One man who knows more than most about the troubles facing the music industry and the local record shop is Brian Lee who has run that well-known institution Lee Records in Tralee for almost 16 years.

Brian, whose store is now one of the only record shops in the entire county, got into the business in the 1980's when he began running the record and music section at the rear of the old Kiely's electricla store in The Mall.

He ran that shop for over a decade before eventually moving and opening up to his own shop on Tralee's Castle Street in 1997.

Generations of Kerry music fans have been served by Brian whose store continues to defy the odds and fight on despite intense pressure from the internet and the recession.

A lifelong lover of music, Brian Lee says change has been coming for a long time but its effects have been felt more keenly in recent years as internet use increases while the recession simultaneously empties wallets.

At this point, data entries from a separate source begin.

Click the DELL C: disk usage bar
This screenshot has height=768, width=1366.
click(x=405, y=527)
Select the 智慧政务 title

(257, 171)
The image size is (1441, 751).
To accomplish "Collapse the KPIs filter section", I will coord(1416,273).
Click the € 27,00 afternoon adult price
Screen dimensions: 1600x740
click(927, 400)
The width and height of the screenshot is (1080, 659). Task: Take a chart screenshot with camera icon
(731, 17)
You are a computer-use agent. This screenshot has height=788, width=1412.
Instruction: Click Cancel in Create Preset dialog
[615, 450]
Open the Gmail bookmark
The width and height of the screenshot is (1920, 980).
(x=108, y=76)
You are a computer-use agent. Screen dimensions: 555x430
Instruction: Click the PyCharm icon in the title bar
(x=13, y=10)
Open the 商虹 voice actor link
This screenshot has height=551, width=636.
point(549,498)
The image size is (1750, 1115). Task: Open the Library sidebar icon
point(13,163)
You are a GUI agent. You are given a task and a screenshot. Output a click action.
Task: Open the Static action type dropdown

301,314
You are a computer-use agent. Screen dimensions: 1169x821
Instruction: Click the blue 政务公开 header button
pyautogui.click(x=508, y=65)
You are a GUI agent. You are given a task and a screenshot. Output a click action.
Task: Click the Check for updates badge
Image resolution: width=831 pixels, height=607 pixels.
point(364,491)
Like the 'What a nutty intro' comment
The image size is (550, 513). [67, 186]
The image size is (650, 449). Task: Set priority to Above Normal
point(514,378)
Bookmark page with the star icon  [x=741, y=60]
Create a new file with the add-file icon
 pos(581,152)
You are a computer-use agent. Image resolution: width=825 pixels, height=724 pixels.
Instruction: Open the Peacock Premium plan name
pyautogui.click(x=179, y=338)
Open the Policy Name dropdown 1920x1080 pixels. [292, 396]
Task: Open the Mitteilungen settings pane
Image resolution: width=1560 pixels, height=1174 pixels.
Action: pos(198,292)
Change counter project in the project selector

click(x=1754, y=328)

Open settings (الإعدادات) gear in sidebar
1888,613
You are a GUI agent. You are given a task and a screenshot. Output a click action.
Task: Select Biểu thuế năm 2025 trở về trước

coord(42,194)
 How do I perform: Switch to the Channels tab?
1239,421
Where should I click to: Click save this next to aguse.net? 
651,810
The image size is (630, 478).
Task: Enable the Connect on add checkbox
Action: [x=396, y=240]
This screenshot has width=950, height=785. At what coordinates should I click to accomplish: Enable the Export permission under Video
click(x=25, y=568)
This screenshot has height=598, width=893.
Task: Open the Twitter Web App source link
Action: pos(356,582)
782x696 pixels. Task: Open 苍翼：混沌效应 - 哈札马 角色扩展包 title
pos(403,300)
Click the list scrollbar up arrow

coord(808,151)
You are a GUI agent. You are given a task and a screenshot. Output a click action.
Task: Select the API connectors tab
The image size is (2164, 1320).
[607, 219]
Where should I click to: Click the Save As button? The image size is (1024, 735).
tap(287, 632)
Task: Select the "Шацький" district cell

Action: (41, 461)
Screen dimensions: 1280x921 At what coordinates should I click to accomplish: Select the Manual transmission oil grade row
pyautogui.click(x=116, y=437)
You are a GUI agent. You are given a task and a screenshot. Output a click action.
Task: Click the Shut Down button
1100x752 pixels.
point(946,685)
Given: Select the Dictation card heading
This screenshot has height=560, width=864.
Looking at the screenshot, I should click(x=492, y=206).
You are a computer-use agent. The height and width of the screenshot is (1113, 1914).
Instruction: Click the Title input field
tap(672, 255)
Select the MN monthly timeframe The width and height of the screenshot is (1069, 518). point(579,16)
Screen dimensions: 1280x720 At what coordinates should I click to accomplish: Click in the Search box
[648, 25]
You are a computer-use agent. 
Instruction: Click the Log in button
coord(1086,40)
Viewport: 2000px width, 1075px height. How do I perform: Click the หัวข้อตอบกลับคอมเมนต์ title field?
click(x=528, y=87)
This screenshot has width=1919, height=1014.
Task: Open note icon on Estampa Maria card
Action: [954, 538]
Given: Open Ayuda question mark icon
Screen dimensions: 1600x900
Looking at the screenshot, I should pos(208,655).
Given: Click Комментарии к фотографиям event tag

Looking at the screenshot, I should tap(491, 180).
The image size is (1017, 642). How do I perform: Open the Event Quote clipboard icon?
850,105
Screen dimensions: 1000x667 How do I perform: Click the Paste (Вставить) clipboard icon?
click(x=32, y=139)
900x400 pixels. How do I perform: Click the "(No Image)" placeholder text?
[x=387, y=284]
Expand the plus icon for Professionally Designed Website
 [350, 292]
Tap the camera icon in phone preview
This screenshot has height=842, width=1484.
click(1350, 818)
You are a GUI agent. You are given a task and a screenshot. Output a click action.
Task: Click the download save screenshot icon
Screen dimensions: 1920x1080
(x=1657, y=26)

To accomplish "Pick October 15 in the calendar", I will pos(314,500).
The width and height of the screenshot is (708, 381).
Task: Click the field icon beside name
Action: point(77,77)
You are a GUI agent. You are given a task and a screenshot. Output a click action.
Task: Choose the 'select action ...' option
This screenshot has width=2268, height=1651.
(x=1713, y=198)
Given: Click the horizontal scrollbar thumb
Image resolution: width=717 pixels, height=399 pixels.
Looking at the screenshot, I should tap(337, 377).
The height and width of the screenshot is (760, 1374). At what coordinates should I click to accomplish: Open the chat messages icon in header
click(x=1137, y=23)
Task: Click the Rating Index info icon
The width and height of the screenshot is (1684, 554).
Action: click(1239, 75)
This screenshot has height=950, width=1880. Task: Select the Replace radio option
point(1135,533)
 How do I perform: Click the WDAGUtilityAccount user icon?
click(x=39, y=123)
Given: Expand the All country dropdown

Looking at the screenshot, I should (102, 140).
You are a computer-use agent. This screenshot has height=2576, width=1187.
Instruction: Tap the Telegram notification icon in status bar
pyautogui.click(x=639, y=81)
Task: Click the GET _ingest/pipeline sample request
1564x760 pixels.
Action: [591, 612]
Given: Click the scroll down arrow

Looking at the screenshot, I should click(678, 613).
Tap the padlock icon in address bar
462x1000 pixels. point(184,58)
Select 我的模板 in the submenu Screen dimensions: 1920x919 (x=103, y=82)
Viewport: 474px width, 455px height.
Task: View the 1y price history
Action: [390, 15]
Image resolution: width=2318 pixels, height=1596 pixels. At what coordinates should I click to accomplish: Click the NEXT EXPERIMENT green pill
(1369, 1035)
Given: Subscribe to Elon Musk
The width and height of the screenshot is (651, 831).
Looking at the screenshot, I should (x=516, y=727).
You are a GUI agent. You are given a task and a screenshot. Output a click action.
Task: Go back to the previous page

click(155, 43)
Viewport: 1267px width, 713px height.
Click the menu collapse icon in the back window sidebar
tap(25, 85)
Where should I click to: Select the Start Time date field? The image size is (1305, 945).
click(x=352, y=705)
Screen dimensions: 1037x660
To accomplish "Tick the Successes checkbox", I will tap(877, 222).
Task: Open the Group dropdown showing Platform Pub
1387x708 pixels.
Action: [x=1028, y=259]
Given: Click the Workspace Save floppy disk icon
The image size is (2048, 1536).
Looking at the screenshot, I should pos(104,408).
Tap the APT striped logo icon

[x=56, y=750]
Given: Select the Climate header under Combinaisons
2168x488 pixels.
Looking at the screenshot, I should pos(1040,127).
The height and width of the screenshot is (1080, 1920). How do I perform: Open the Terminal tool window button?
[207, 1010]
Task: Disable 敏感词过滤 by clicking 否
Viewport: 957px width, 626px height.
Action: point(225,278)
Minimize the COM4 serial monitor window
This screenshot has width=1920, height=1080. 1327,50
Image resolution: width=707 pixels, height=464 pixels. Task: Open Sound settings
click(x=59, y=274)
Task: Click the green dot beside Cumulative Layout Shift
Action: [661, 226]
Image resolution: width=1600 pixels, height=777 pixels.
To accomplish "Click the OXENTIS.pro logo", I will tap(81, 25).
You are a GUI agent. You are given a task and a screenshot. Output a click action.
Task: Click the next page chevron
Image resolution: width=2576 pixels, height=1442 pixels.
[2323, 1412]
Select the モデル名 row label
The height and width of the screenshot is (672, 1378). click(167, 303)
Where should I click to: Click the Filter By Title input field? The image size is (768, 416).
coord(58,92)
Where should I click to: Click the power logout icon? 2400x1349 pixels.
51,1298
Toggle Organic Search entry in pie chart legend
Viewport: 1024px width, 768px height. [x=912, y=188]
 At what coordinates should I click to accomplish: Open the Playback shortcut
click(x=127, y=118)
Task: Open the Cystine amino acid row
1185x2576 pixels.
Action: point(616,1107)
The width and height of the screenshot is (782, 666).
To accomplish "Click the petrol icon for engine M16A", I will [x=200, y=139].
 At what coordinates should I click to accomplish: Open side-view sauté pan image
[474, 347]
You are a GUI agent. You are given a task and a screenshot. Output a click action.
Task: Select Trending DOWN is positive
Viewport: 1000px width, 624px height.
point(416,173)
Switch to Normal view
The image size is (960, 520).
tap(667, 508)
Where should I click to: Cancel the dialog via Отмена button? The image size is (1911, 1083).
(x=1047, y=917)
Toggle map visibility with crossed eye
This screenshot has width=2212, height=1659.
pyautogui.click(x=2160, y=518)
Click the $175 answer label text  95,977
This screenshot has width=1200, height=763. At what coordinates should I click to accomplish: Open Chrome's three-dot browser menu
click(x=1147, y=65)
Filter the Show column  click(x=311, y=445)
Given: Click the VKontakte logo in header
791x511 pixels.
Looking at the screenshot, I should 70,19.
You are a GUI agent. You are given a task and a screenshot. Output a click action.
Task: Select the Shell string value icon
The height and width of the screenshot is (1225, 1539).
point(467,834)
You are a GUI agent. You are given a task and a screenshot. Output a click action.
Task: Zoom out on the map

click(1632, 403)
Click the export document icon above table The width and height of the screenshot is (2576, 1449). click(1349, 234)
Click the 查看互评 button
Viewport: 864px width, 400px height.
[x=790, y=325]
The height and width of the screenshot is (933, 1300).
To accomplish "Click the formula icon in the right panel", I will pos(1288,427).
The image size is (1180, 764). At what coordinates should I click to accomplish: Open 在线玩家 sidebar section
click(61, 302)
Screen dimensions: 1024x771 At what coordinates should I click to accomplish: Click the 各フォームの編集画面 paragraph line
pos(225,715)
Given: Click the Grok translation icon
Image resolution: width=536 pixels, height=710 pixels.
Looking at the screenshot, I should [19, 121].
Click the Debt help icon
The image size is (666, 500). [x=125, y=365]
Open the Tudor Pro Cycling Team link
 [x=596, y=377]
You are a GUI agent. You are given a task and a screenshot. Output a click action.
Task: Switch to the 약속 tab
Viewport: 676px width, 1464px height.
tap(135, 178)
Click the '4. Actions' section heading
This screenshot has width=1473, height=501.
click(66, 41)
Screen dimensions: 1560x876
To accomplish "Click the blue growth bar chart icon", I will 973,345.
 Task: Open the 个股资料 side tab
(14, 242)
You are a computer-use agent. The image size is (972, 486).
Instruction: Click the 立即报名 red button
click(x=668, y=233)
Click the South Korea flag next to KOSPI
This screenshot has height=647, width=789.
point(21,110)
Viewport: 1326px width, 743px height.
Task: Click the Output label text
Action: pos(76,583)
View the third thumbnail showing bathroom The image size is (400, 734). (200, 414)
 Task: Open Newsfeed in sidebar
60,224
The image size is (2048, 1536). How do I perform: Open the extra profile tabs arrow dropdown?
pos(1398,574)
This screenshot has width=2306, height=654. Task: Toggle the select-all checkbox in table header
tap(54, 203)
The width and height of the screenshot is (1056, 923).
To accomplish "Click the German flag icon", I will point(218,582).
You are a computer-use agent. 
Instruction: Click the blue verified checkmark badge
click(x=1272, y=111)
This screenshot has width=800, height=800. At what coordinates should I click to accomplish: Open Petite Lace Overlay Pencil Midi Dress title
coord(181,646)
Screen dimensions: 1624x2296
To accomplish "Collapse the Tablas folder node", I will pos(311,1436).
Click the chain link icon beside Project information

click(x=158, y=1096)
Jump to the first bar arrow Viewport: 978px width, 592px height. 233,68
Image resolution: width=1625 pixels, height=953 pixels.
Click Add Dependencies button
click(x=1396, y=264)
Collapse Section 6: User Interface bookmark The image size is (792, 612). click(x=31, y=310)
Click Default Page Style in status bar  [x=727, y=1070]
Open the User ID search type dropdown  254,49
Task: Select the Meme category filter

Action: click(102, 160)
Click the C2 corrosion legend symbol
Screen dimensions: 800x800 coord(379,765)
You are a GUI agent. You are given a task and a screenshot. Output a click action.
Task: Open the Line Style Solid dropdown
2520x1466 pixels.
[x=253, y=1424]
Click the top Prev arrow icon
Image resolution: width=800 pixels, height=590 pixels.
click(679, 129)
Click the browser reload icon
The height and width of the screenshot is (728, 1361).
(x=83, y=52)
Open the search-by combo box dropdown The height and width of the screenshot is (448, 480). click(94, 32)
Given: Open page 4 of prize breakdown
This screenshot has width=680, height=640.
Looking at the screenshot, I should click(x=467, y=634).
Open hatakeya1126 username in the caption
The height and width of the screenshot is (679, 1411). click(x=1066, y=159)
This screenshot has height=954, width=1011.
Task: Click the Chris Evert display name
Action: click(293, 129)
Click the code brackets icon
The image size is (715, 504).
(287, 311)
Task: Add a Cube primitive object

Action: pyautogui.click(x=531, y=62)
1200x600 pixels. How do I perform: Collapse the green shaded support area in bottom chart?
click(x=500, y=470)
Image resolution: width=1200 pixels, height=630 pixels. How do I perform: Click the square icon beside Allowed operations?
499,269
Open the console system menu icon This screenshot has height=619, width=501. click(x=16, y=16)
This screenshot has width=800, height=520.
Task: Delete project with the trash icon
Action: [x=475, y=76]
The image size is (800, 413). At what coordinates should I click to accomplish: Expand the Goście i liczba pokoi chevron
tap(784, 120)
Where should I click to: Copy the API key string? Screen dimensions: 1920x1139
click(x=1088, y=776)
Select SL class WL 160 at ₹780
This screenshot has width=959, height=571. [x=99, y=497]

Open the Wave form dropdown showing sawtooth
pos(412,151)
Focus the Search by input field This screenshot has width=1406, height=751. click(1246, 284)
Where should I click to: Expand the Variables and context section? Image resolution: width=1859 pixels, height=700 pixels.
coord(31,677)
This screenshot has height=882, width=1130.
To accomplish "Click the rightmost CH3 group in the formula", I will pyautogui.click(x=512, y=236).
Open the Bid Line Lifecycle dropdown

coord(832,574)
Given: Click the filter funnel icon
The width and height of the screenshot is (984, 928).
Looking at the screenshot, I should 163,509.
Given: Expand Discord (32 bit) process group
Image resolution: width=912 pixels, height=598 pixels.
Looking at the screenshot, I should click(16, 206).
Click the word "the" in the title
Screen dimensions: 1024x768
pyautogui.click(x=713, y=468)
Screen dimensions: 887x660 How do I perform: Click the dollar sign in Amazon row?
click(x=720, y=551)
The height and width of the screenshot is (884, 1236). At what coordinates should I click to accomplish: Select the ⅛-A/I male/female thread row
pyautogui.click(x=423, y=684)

"The internet is out there we accept it. There's a generation that have grown up without wanting the physical CD. Music is fine and there is great stuff out there, it's just that they're accessing it in their own ways and they don't necessarily need the surrounds of the record shop now," said Brian.

"It's sad when you think of HMV closing. I used to go to London regularly and the first place I'd head for would have been the Virgin store or HMV on Oxford Street. The fact that they're gone all of a sudden is awful. Is it the final nail in the coffin? I think it could be."

"I had four staff but now I've just myself and a part timer and the volume of sales isn't there. There's more music than ever before but people just don't need to come into the record shop. You can fight against it but, you know, it is an uphill battle. It is tough and Christmas was tough. Trading wasn't great, even HMV said that. They thought Christmas would get them through the next quarter but we've all seen what happened."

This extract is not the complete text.